Thursday, 19 May 2011

Spaceways (1953)

Spaceways has one main claim to fame. It was one of the first forays into science fiction for both Hammer Films and for director Terence Fisher.

Fisher made a series of excellent film noir-influenced crime thrillers for Hammer in the early 50s and Spaceways is in fact a murder mystery presented against a science fiction backdrop, with some elements of espionage thrown in as well.

The British government has a top-secret research facility working on plans to put the first spaceship into orbit and ultimately to build the first space stations. The scientists involved, and their families, are housed in a kind of concentration camp totally cut off from the world. This neatly provides one of the prime requirements for a classical murder mystery - all the suspects are confined together in one place without being able to escape and we know that one of them must be the killer.

The key figure in the project is an American scientist, Dr Stephen Mitchell (Howard Duff). He’s very unhappily married. His wife Vanessa despises him for not getting a high-paid job in private industry and she’s carrying on an affair with the team’s chief biologist Dr Philip Crenshaw. Mitchell meanwhile is falling for Dr Lisa Frank (Eva Bartok). She’s the daughter of the head of the rocket project. When both Crenshaw and Mitchell’s wife disappear it is assumed they have been murdered since they could not have left the base. And Stephen Mitchell is the prime suspect.

An outside investigator from one of the Intelligence services is called in to solve the mystery. He comes up with a ingenious theory - that Mitchell murdered Crenshaw and Vanessa and stuffed their bodies into the AS1 rocket’s fuel tanks just before its first test flight.

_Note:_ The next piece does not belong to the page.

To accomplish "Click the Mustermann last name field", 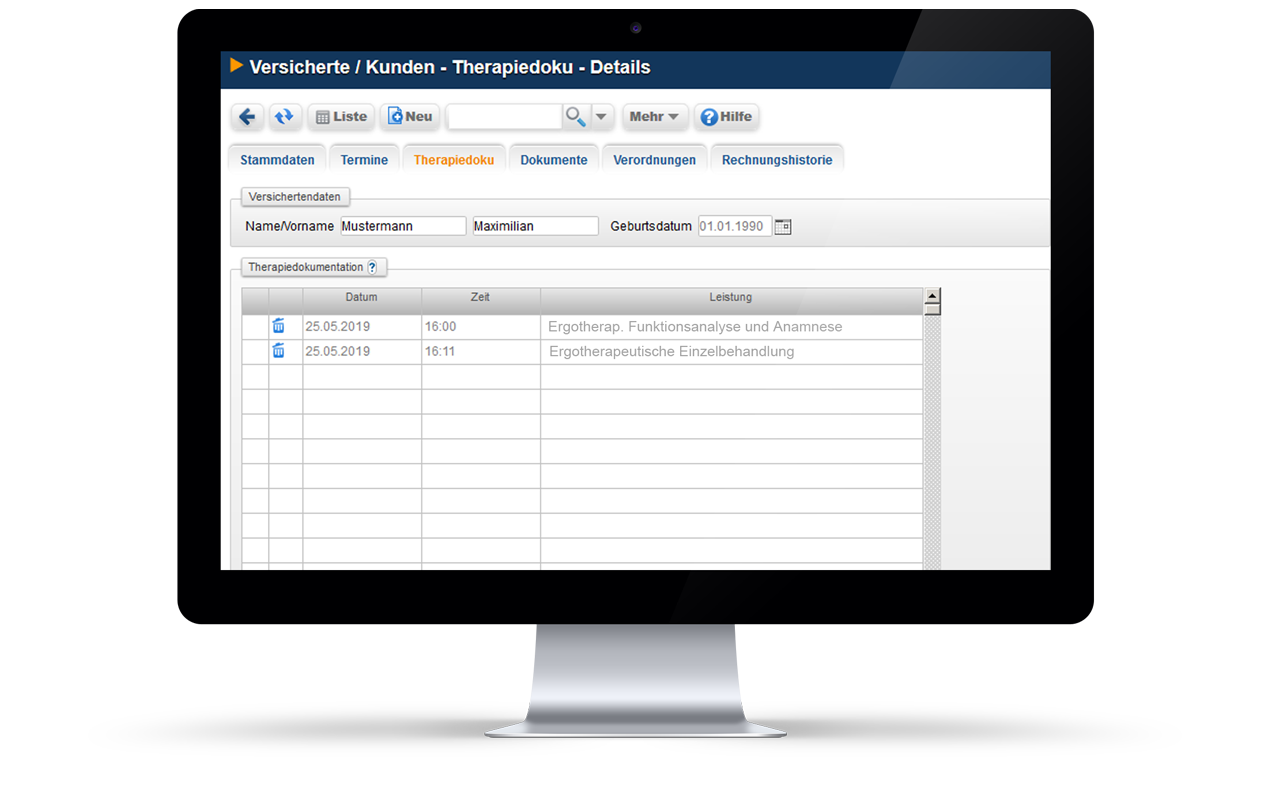I will point(403,226).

The rocket is not yet ready for a manned flight but Dr Mitchell decides he can only prove his innocence by undertaking the first manned spaceflight in the second rocket, the AS2. He will rendezvous with the AS1 in orbit and prove that there are no bodies in the fuel tanks. Lisa is horrified - she can’t let the man she loves undertake such a mission alone but she knows that no-one will allow her to accompany him.

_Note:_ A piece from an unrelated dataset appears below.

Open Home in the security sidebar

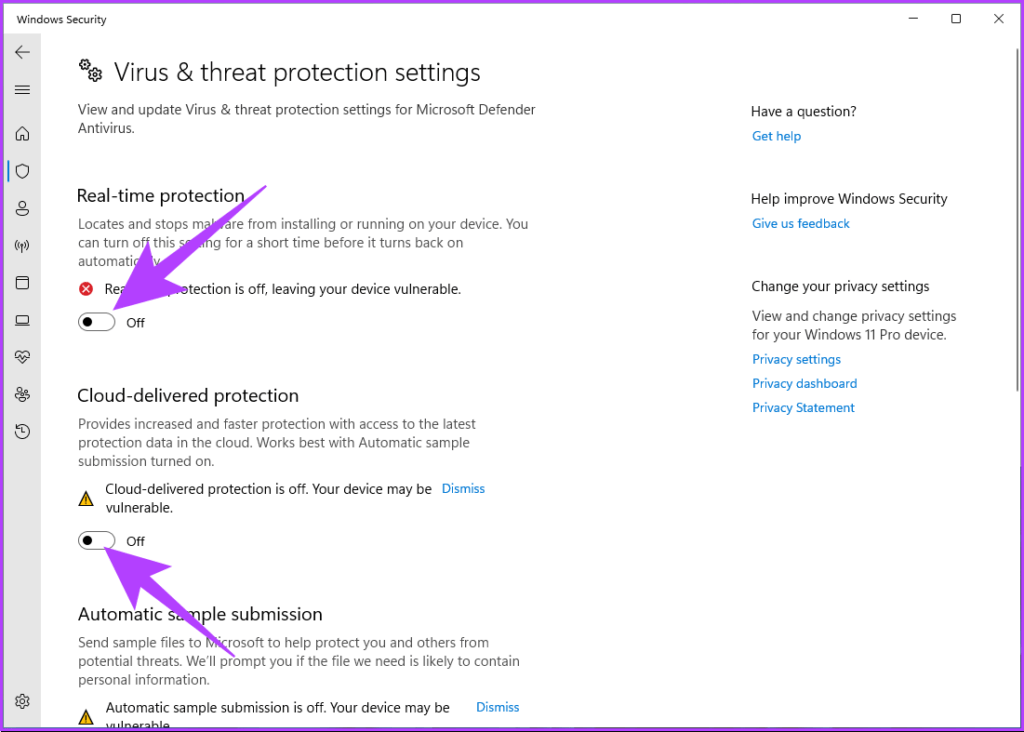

The mixture of science fiction and murder mystery elements is a little uneasy but despite the film’s generally poor reputation I think it works quite well. Like the other sci-fi movie Fisher directed for Hammer in the same year, Four Sided Triangle, it avoids the more obvious science fiction clichés of its era.

The budget was too limited to allow any extended spaceflight sequences but making the core of the story the murder mystery means that’s not a major problem. The special effects are ultra-cheap but the spaceship interior looks rather nifty with its classy walnut control panel.

Fisher was never less than very competent and he had a real flair for crime thrillers so he was a sound choice to direct.

Howard Duff is adequate if unexciting. Eva Bartok is by far the most impressive member of the cast.

The Image Entertainment DVD looks reasonably good. There are no extras apart from a trailer.

Not as good as the Quatermass films that brought Hammer its first big successes in the mid-50s but still worth a look if you’re a fan of 1950s sci-fi movies. Certainly nowhere near as bad as its reputation suggests.

2 comments:

Shaun Anderson [The Celluloid Highway] said...

This is an intriguing, but somewhat tentative effort from Hammer. It has a generic tension because Hammer were not quite willing to break from the past and totally embrace science-fiction. It now exists, much like FOUR SIDED TRIANGLE, as a curious oddity. If you haven't seen it already Doom, may I recommend Fisher's 1950 effort SO LONG AT THE FAIR. Arguably his best film pre CURSE OF FRANKENSTEIN.

dfordoom said...

Shaun, I've seen So Long at the Fair. A terrific litte movie. Another great early Terence Fisher movie is Stolen Face which is available in the Hammer Film Noir series on DVD. It features a wonderful performance by Lizabeth Scott.